→ Records supplied:
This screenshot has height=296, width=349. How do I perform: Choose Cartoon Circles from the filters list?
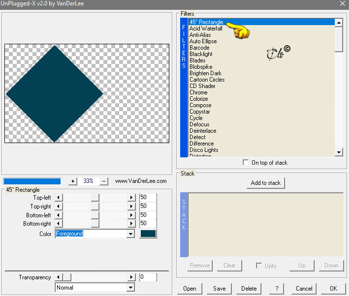coord(207,80)
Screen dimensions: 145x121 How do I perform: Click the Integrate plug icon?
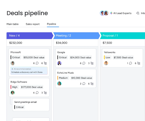pyautogui.click(x=138, y=13)

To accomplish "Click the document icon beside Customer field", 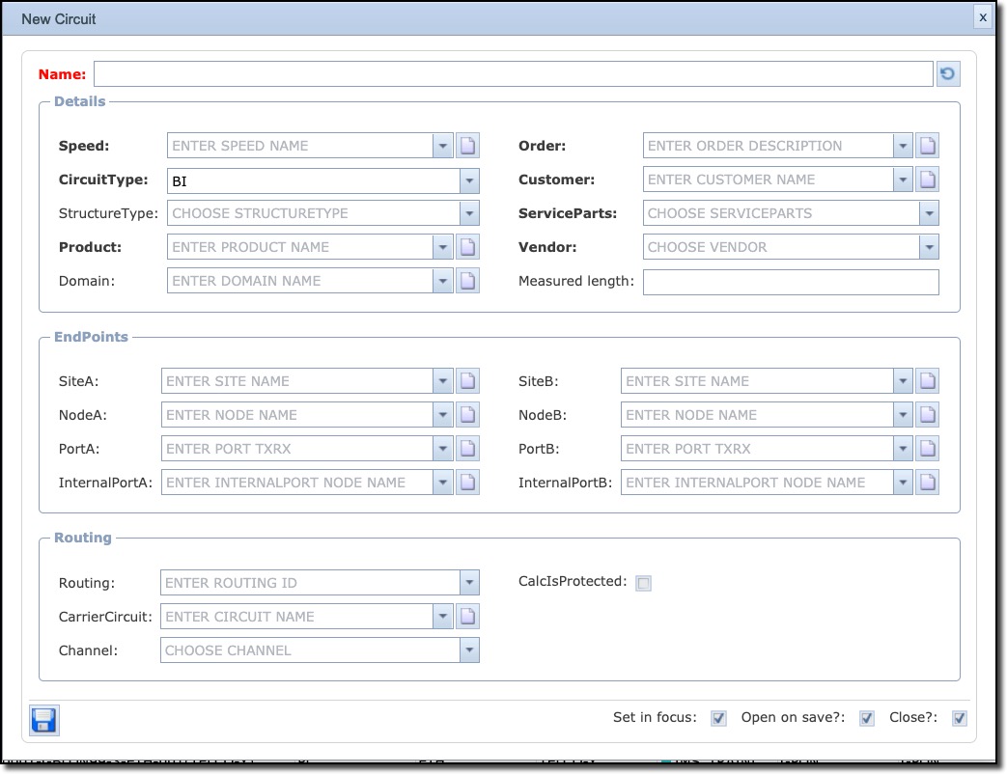I will (928, 180).
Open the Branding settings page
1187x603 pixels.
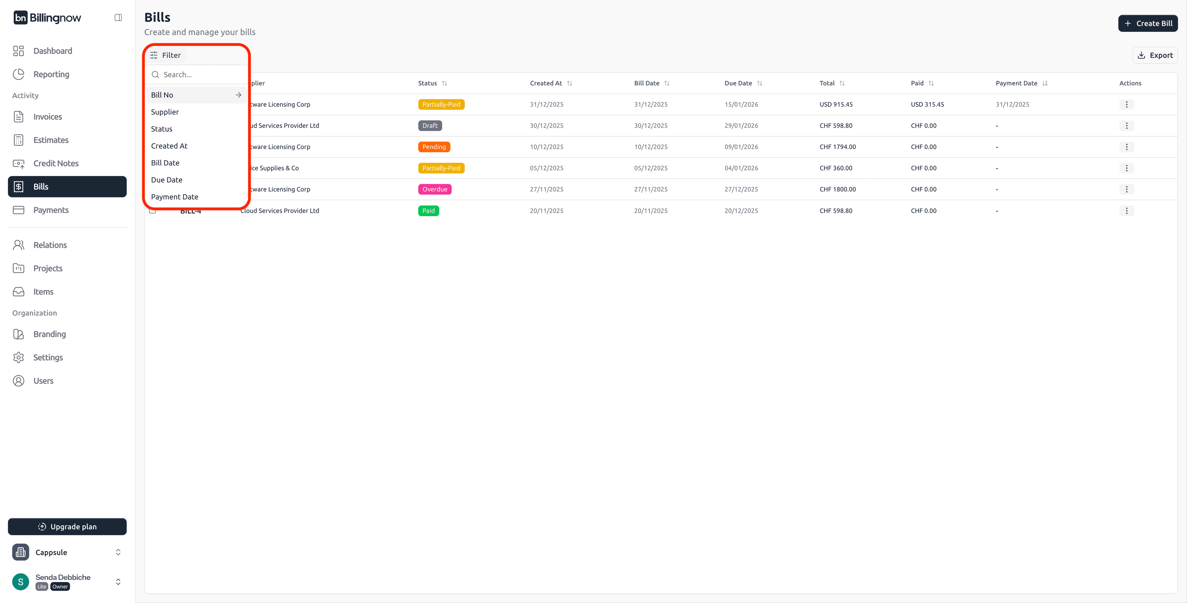(x=49, y=334)
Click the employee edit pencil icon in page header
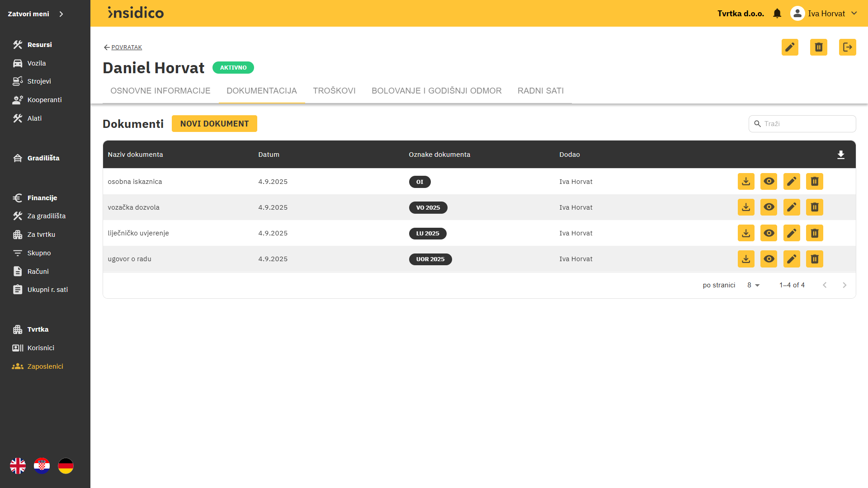868x488 pixels. (x=790, y=47)
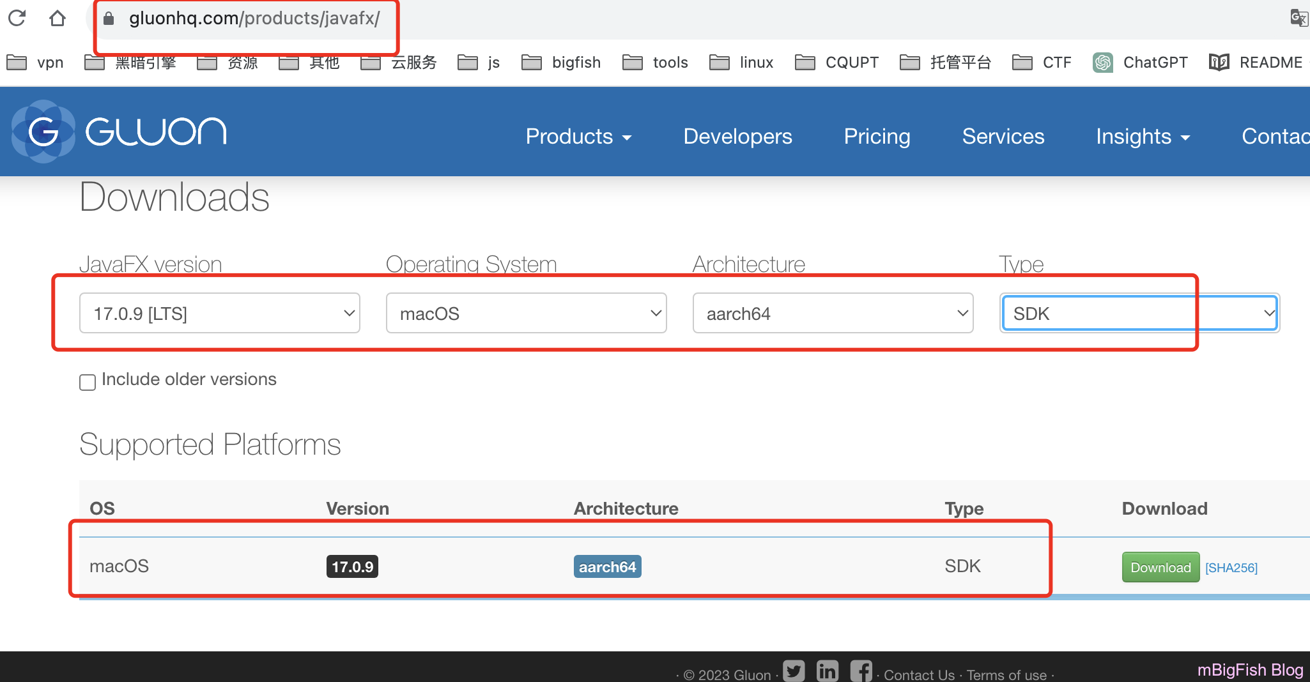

→ Exercise directions: Starting at the line that contains "Click the employee" and ending at the end of the material, recast those lines as a Markdown table with the columns "No." and "Text", leaving out blank lines and any pictures.

→ In response:
| No. | Text |
|---|---|
| 1 | Click the employee edit pencil icon in page header |
| 2 | 868x488 pixels. (x=790, y=47) |